The English were largely all for taking down Edward II instead. But diplomacy dictated that they quickly dispatch this Scottish upstart (Robert the Bruce), so they could hurry off home and get on with the serious business of working out how to do with their own king.

It didn't quite work out like that.

And yes, to my mind, if the English had refused point blank to enter the Bannock Burn, then Robert the Bruce's army would have been in big trouble.

Ember on 12/18/2013

"If emotions hadn't been running so high, then the English might have refused to fight at all.
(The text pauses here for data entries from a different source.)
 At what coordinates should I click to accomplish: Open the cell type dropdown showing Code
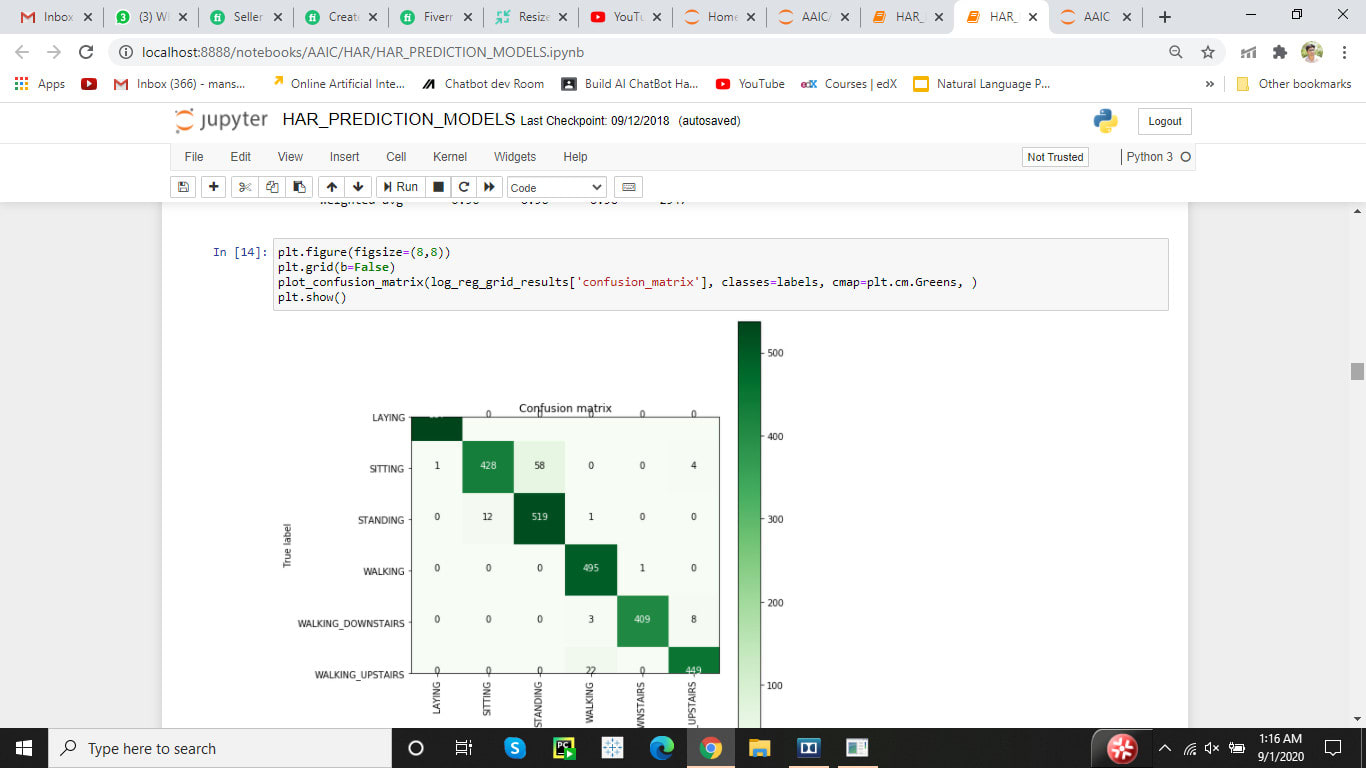(555, 187)
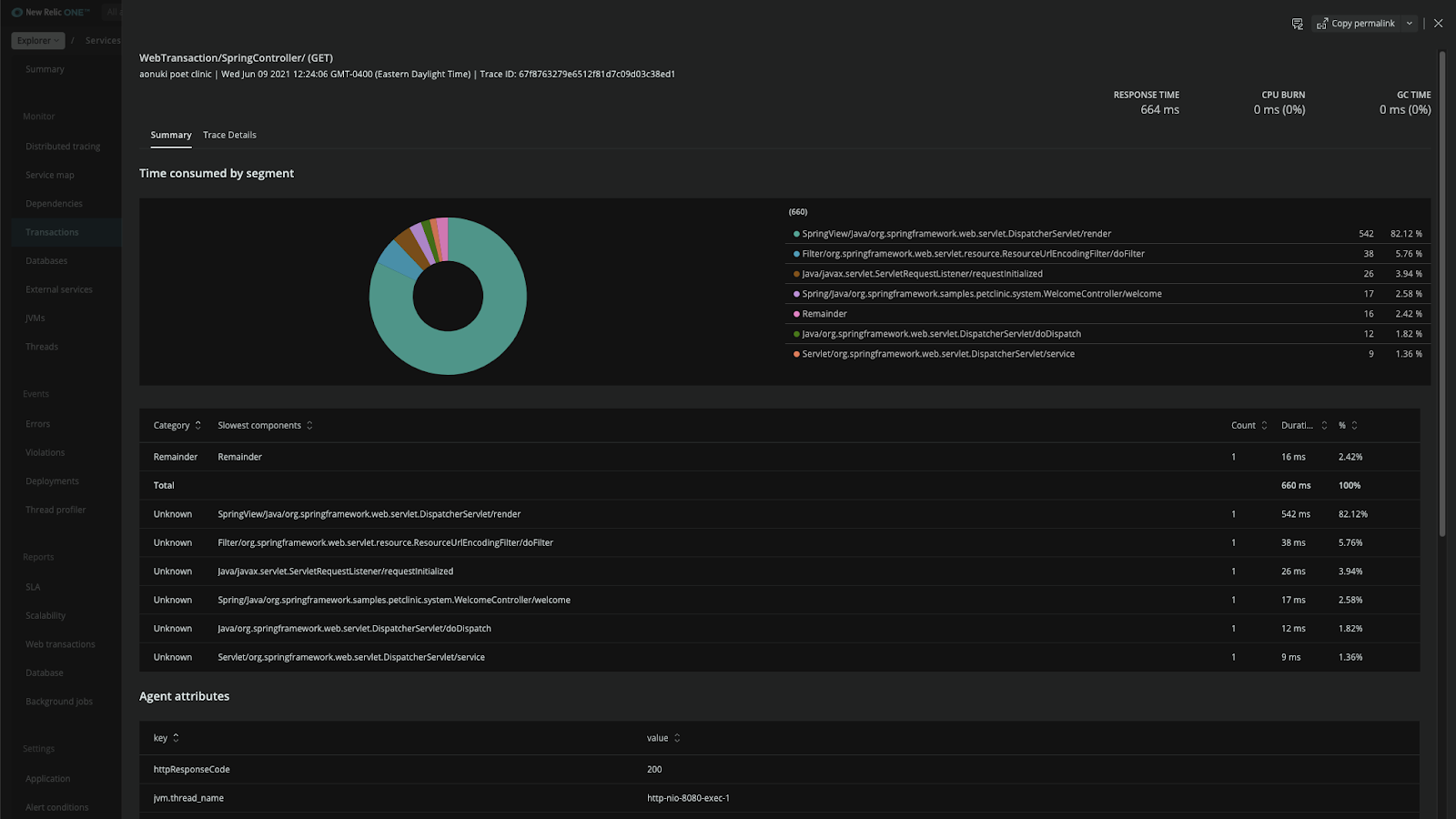1456x819 pixels.
Task: Select the Summary tab
Action: tap(170, 135)
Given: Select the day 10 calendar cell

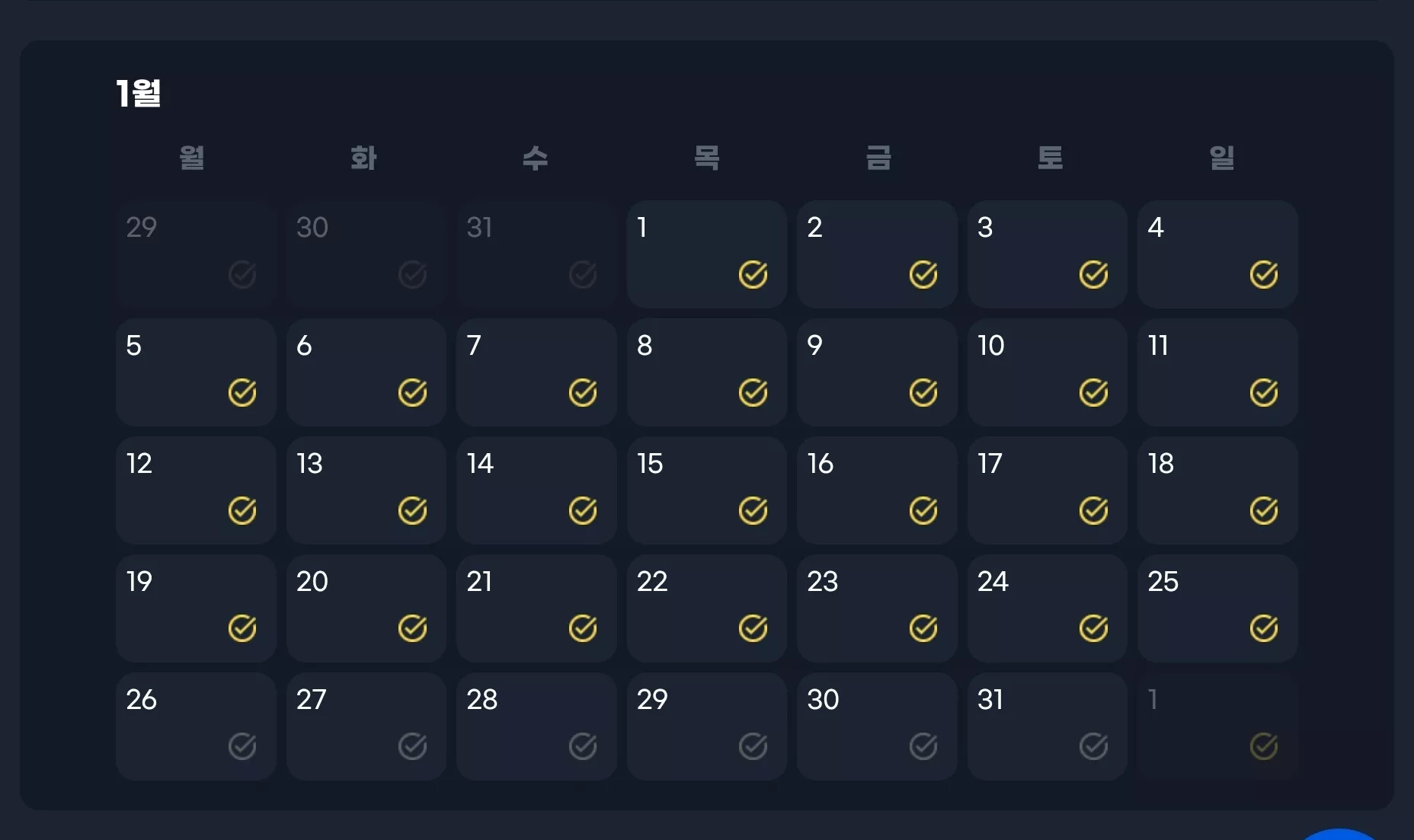Looking at the screenshot, I should point(1048,372).
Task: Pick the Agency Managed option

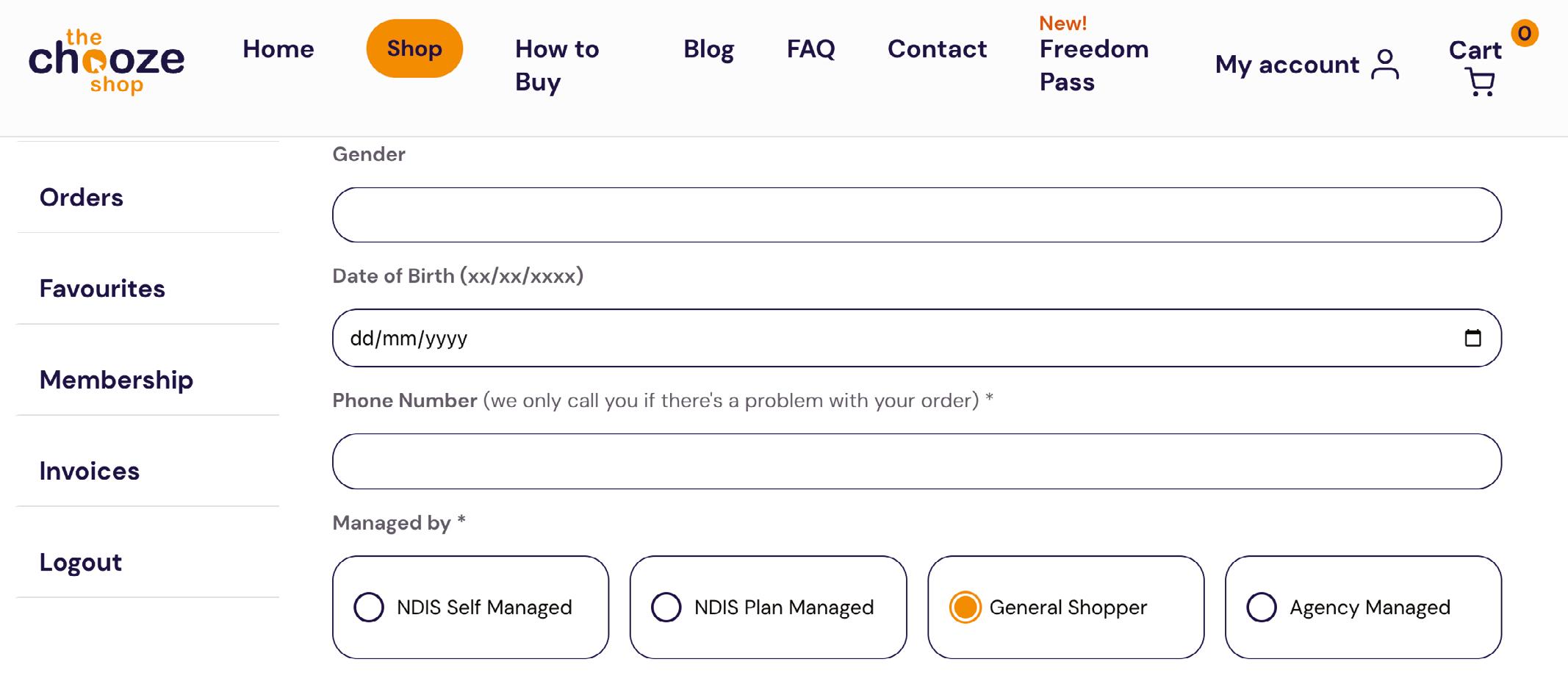Action: click(x=1262, y=608)
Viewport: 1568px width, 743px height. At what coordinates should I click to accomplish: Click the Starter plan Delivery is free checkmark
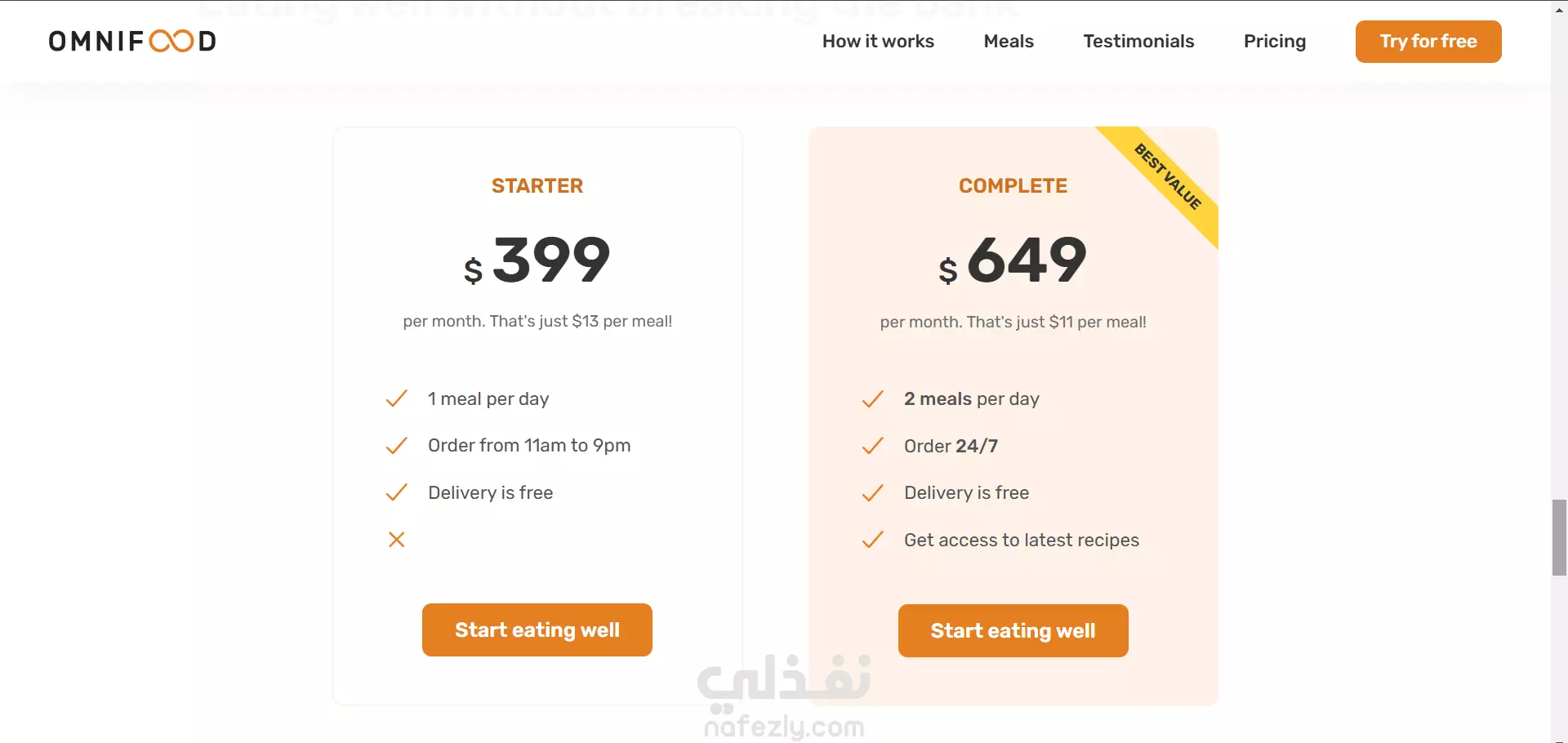397,492
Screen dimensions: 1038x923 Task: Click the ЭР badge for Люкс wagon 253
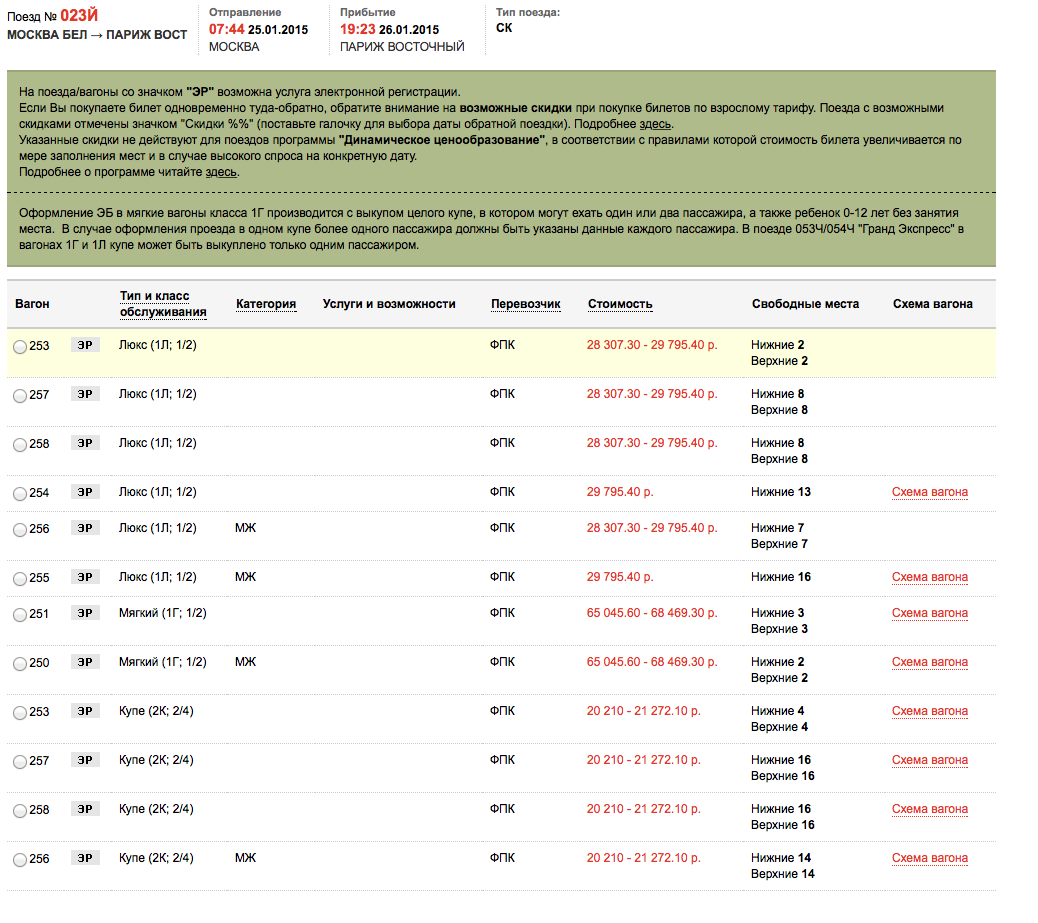click(85, 345)
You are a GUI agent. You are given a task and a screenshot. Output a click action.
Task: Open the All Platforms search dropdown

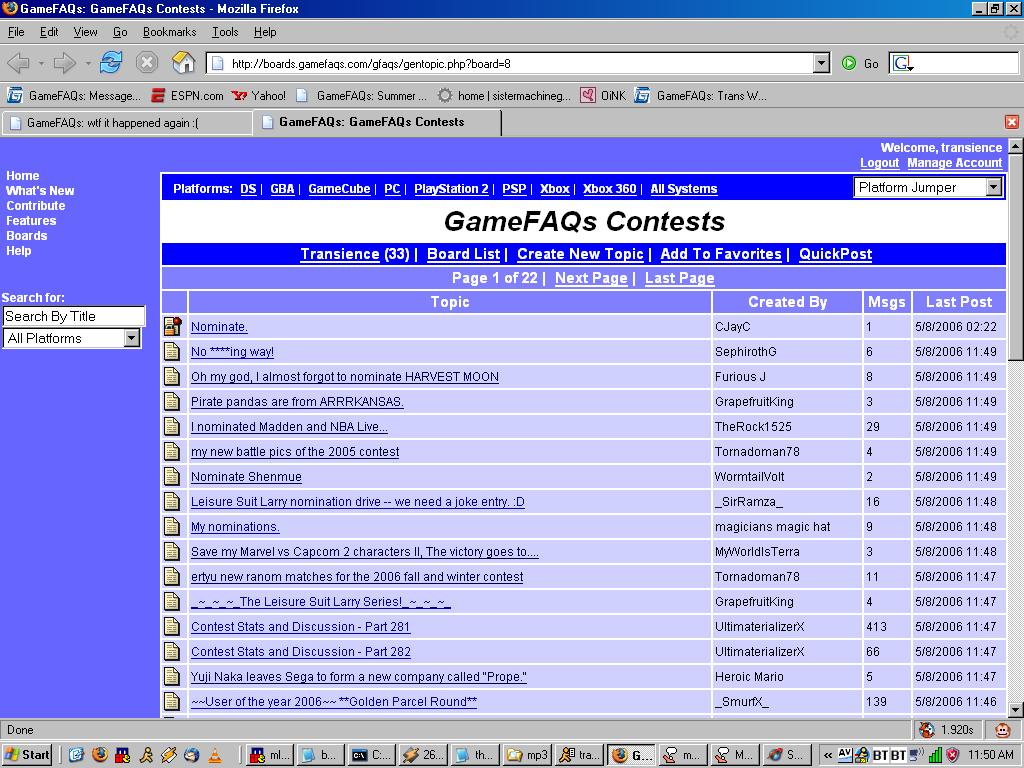click(131, 338)
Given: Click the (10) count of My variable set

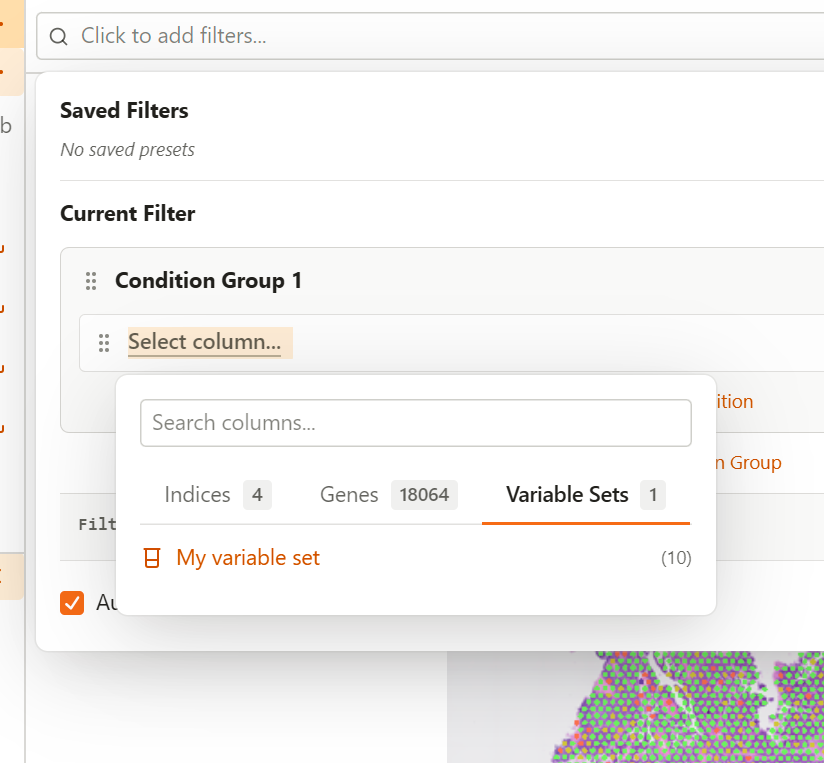Looking at the screenshot, I should [x=676, y=558].
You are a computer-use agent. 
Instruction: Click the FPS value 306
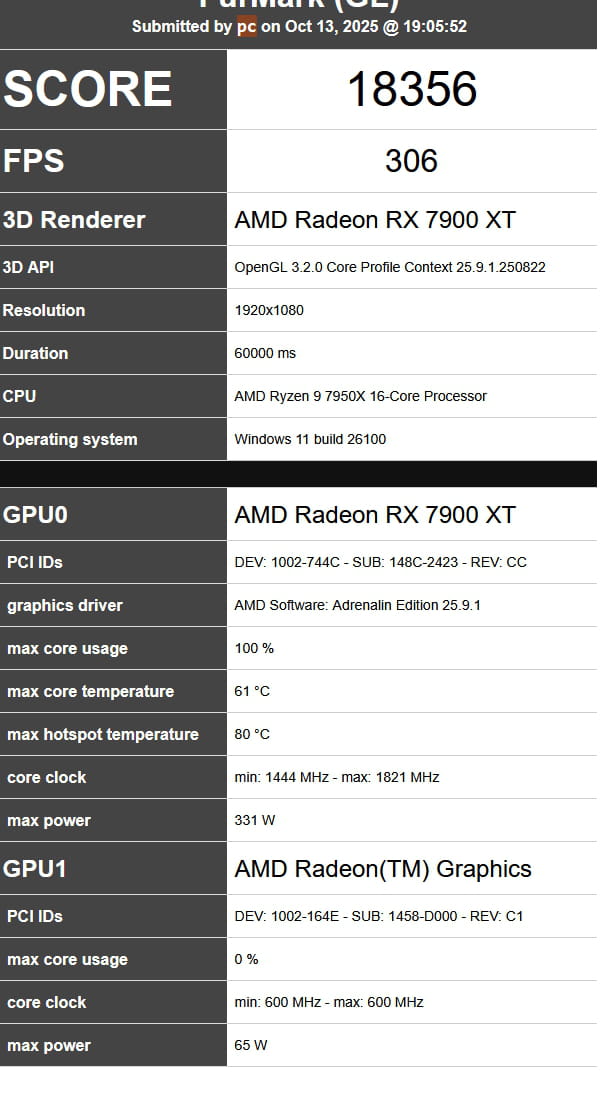pos(411,161)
It's hard to have a battle without an opposition."

So when you said the battle almost didn't happen... It's kind of funny that the English being all high strung is the reason that it did, essentially. :|

JoHarrington on 12/16/2013

You realize that historians have been arguing about this since shortly after it happened? The safest stats are probably around 6,000 on the Scottish side, and around 16,000 on the English.

However, the Scots could well have had far fewer, and the English army has been estimated as far up as 100,000.

Richard on 12/16/2013

As somebody not very familiar with this battle, how many English were there, and how many Scottish?

JoHarrington on 12/10/2013

I have the equally nasty suspicion that's the justification for a lot of battles. They say that war is the failure of negotiation.

Jenny on 12/10/2013

It's nasty that whole wars can be fought, just because some people are in a bad mood that day.